If you’re wondering why I am comparing with type-classes in particular, it’s because many seem to think of type-classes as a perfect replacement for inheritance. I myself have been guilty of it. When I saw SPJ’s “Classes, Jim, but not as we know them”, I was dazzled. I thought type-classes was the best thing since sliced bread. Paired with existentials, they can even do many of the things subtyping can. However, as we just saw, they too suffer from the insidious problem of fragile base class.

SPJ’s presentation poses an open question, “In a language with generics and constrained polymorphism, do you need subtyping too?”. I posted it to stackoverflow to get more views on the subject.
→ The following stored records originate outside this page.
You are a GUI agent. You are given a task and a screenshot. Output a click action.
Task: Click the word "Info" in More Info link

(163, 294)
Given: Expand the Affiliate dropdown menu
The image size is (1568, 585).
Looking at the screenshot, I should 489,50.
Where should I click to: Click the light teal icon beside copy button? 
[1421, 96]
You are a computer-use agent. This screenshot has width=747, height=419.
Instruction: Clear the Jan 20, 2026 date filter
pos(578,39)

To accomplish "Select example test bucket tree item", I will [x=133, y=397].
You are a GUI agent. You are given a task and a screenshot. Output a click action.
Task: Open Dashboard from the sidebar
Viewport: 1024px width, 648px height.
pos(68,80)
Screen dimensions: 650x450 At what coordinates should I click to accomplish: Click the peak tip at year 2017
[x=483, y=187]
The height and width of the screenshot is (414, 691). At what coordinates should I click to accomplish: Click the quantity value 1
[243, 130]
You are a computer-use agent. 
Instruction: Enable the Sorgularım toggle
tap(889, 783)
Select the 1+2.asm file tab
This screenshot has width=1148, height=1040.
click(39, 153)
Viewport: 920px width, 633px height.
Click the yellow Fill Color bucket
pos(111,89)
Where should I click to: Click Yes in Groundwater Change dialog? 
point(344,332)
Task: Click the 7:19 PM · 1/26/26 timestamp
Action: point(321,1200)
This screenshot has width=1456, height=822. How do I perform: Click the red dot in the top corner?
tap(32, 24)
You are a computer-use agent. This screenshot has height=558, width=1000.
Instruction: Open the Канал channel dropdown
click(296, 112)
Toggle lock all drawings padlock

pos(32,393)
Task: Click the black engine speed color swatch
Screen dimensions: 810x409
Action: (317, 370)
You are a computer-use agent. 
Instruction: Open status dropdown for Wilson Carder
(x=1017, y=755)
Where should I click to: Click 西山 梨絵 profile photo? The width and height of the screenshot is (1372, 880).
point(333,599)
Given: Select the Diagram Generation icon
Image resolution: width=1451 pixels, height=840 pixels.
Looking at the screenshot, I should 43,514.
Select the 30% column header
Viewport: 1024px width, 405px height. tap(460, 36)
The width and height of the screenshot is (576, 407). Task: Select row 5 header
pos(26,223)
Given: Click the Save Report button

I posted this another question to stackoverflow, which received some satisfactory answers, but I am still not entirely convinced there are enough reasons to entirely avoid using subtyping.

As Steve Dekorte and Manuel Simoni are fond of pointing out, there are some great examples of inheritance in wild, and there are ongoing advancements in the area, from the likes of Gilad Bracha and Martin Odersky. People like Daniel Spiewak too seem to think there’s a definite value in subtyping. If I am to borrow Daniel Yokomizo’s words, I would put it this way: Subtyping, to me, gives an easy way of establishing morphisms, which I find hard to achieve with type-classes and such.

I know there are other things on the horizon. Row polymorphism and extensible records in Ur show great promise. Multimethods or its subsuming but immature cousin Predicate Dispatch could be another answer. I do not have enough experience with any of these to have formed a well-informed view on them.

Given Paul’s work and experience with Scala platform, it’s safe to assume that his criticism of Scala collections is very much valid. But he may not really be criticizing subtyping in particular, as seemingly misinterpreted by many.

In conclusion, inheritance by itself may not be the culprit. The problem of “selective overriding” is not unique to inheritance. Inheritance has proven to be a useful technique in software development. We should give a careful consideration to the value it adds, the problems it brings, its net utility, and other factors on a case-to-case basis, without unnecessary generalizations.

Criticism and contrarian opinions are always welcome, but they should be founded on objectivity, careful thought, and right information. Mere passive aggressiveness and loudness does not a valuable opinion make.